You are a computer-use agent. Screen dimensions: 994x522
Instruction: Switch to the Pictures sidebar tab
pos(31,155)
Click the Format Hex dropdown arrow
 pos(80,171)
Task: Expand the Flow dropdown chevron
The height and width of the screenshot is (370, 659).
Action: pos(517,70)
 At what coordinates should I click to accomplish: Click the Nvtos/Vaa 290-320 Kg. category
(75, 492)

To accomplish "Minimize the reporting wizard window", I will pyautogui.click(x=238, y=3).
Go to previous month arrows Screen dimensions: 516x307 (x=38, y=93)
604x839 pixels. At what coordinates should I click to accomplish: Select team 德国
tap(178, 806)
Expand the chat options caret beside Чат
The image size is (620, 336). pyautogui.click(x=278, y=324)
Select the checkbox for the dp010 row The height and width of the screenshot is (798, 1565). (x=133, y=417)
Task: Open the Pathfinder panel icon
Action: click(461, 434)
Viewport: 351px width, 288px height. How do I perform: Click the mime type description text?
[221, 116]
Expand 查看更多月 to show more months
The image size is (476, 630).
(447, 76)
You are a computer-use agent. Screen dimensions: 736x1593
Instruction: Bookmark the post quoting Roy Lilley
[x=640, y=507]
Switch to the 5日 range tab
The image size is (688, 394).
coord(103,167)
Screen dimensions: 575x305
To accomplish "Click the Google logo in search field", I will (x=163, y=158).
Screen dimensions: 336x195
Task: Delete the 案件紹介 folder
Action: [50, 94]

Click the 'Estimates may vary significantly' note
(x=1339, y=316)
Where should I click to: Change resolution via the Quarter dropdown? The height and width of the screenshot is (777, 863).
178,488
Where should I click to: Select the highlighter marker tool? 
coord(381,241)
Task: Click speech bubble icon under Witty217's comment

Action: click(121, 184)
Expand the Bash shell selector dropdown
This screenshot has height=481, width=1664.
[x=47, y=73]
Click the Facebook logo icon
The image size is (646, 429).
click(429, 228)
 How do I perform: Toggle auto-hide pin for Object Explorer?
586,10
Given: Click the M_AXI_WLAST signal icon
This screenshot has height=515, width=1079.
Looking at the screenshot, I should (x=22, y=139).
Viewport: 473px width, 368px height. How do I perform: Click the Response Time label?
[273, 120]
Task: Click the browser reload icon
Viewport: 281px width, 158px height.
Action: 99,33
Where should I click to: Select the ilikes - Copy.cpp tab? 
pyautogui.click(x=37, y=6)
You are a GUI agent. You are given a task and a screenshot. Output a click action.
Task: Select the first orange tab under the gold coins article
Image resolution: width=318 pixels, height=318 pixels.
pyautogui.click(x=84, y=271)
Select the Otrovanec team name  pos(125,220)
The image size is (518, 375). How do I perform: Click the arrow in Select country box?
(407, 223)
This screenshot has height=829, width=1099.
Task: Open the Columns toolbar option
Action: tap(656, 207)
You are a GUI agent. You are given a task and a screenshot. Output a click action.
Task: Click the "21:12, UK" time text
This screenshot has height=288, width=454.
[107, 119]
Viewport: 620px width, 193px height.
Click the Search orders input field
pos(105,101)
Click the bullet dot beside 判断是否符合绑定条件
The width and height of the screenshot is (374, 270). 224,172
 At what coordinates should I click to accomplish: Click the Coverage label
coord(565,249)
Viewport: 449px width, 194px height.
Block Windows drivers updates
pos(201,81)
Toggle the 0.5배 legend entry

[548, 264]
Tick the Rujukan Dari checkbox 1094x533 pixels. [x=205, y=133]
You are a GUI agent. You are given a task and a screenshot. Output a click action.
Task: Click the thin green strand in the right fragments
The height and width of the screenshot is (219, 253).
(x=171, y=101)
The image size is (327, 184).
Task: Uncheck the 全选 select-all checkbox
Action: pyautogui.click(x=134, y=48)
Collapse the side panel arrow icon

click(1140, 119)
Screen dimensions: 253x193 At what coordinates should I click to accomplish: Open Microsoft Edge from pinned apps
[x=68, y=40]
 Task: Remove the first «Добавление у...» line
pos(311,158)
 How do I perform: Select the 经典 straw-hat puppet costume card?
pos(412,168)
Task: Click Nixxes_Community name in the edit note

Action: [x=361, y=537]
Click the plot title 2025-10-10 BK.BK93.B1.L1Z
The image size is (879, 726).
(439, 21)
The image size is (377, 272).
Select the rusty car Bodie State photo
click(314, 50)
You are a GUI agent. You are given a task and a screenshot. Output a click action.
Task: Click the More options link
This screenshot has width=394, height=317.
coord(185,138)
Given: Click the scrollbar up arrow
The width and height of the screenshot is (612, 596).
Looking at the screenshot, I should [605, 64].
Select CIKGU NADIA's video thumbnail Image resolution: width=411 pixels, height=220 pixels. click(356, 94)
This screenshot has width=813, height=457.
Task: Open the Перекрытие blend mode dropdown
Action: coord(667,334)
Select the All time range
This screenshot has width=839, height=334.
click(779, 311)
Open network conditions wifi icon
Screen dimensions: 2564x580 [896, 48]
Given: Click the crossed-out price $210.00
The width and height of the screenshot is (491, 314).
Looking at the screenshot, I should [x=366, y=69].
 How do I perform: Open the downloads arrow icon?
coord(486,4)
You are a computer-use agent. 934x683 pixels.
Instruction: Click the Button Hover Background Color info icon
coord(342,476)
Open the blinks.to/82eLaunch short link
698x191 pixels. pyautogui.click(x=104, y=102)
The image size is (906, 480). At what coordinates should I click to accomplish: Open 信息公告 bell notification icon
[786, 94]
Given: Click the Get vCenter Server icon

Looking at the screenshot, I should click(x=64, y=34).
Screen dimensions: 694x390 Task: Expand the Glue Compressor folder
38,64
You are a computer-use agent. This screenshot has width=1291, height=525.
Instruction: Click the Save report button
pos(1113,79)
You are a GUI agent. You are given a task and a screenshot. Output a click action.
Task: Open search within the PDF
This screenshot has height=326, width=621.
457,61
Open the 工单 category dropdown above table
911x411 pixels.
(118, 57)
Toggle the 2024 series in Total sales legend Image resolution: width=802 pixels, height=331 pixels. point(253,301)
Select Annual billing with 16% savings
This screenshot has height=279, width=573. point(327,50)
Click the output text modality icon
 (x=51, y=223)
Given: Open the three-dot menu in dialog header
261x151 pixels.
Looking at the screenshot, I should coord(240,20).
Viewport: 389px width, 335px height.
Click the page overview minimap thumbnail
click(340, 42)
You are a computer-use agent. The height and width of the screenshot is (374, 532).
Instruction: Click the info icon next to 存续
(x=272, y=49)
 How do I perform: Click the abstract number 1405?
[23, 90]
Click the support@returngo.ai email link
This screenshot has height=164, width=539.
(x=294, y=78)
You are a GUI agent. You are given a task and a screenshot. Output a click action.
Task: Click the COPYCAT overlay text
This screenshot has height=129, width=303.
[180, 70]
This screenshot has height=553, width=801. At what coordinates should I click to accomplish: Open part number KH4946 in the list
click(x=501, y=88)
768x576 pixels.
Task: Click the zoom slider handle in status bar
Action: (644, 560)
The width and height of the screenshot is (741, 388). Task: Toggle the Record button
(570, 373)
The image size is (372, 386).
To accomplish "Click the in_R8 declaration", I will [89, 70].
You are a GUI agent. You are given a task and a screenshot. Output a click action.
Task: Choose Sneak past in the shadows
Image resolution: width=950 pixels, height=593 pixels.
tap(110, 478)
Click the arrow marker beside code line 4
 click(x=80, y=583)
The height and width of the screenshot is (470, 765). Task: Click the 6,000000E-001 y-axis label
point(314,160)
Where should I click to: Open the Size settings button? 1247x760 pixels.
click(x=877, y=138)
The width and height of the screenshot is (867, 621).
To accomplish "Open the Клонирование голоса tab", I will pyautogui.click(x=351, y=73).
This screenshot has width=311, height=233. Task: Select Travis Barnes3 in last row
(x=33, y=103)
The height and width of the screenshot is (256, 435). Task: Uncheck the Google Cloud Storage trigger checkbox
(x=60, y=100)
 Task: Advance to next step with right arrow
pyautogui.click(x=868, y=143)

-- -- --

## EXERCISE BRIEF
Beginning with the very first line of the records above, please retype each line through the one that has "Go to previous", and add nothing.

## PROBLEM SOLUTION
You are a computer-use agent. Screen dimensions: 994x522
Instruction: Switch to the Pictures sidebar tab
pos(31,155)
Click the Format Hex dropdown arrow
 pos(80,171)
Task: Expand the Flow dropdown chevron
The height and width of the screenshot is (370, 659).
Action: pos(517,70)
 At what coordinates should I click to accomplish: Click the Nvtos/Vaa 290-320 Kg. category
(75, 492)

To accomplish "Minimize the reporting wizard window", I will pyautogui.click(x=238, y=3).
Go to previous month arrows Screen dimensions: 516x307 (x=38, y=93)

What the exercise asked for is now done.